- _Instructions to follow_
Reproduce the text of each record below word for word, omitting the pictures.

--- START Material provided ---

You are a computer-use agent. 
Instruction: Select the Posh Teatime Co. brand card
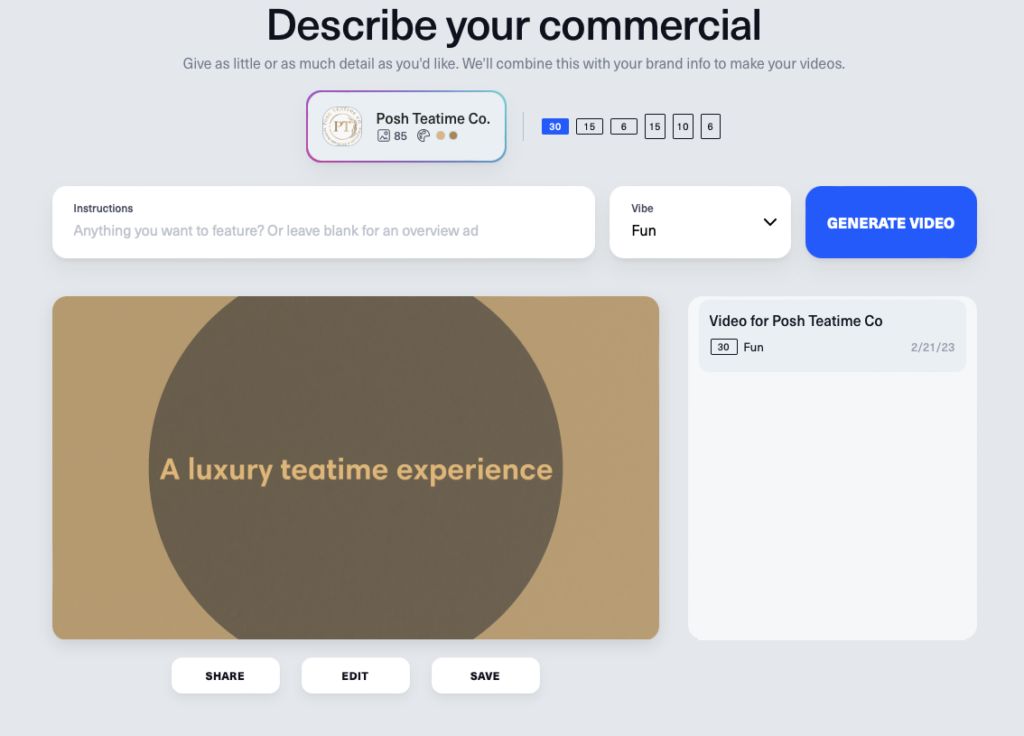(x=406, y=126)
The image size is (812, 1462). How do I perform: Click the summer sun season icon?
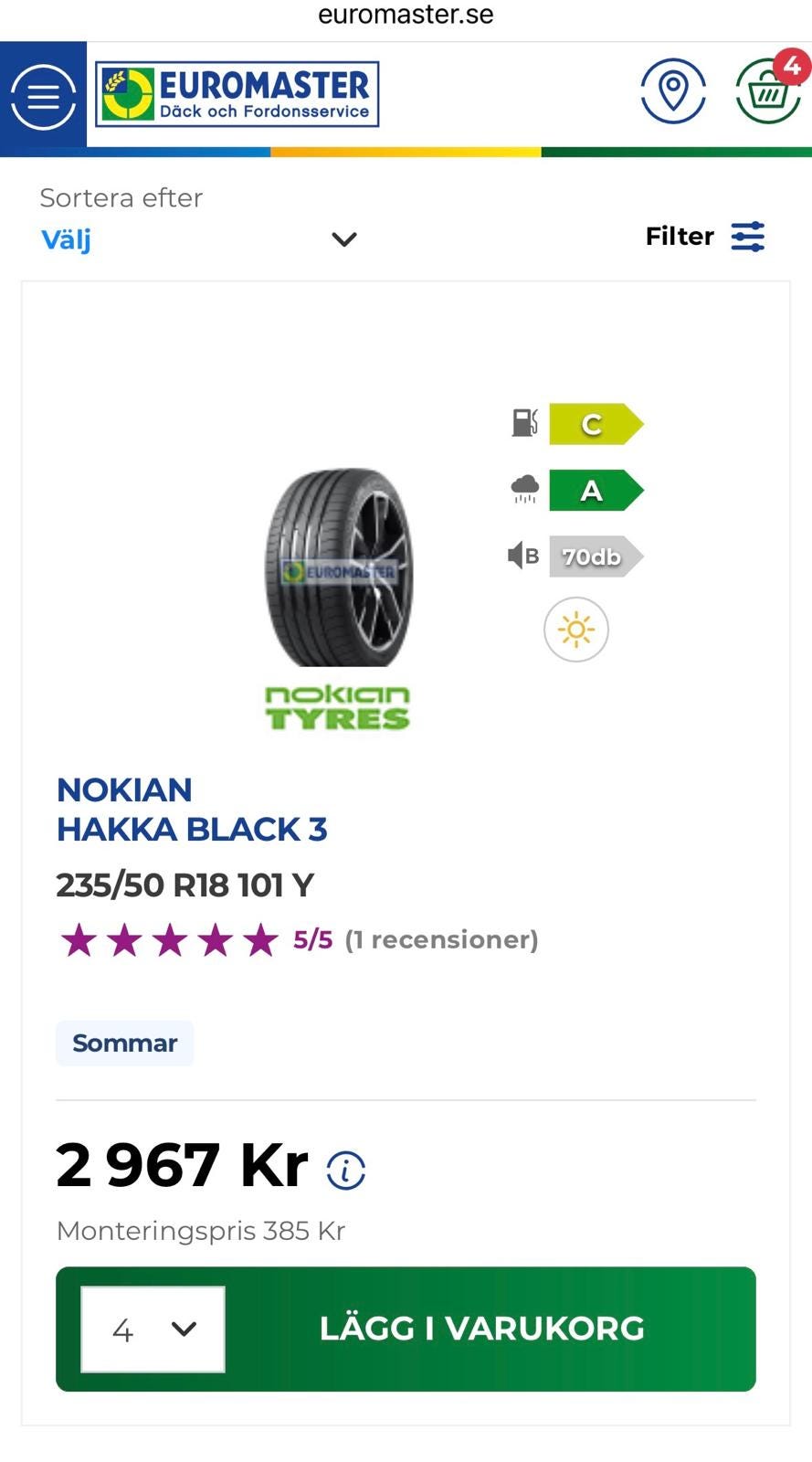[x=575, y=630]
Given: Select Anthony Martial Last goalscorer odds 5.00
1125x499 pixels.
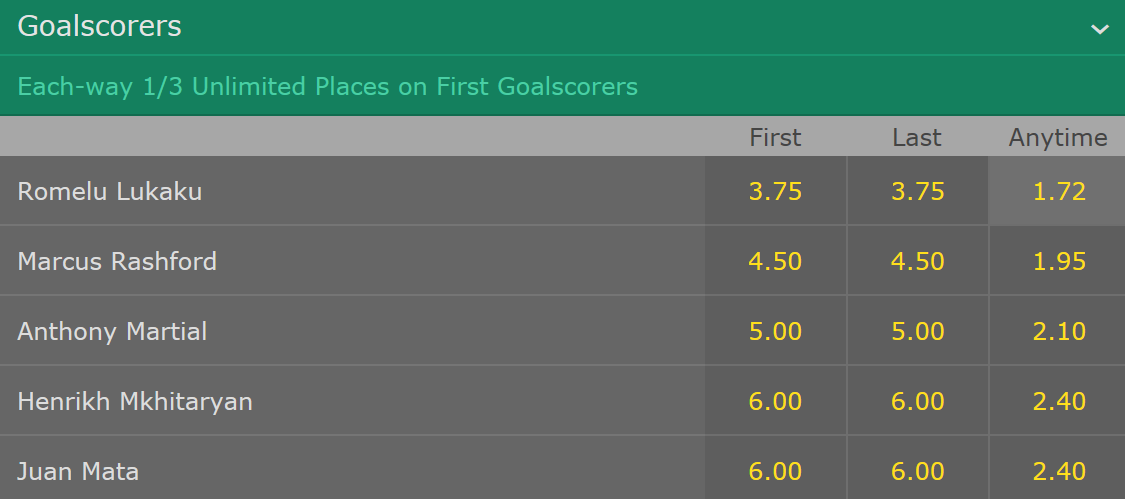Looking at the screenshot, I should point(917,330).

--- END Material provided ---

- _Solution to the exercise_
You are a computer-use agent. 
Instruction: Select the Posh Teatime Co. brand card
(x=406, y=126)
The image size is (812, 1462). How do I perform: Click the summer sun season icon?
[x=575, y=630]
Given: Select Anthony Martial Last goalscorer odds 5.00
1125x499 pixels.
Looking at the screenshot, I should point(917,330).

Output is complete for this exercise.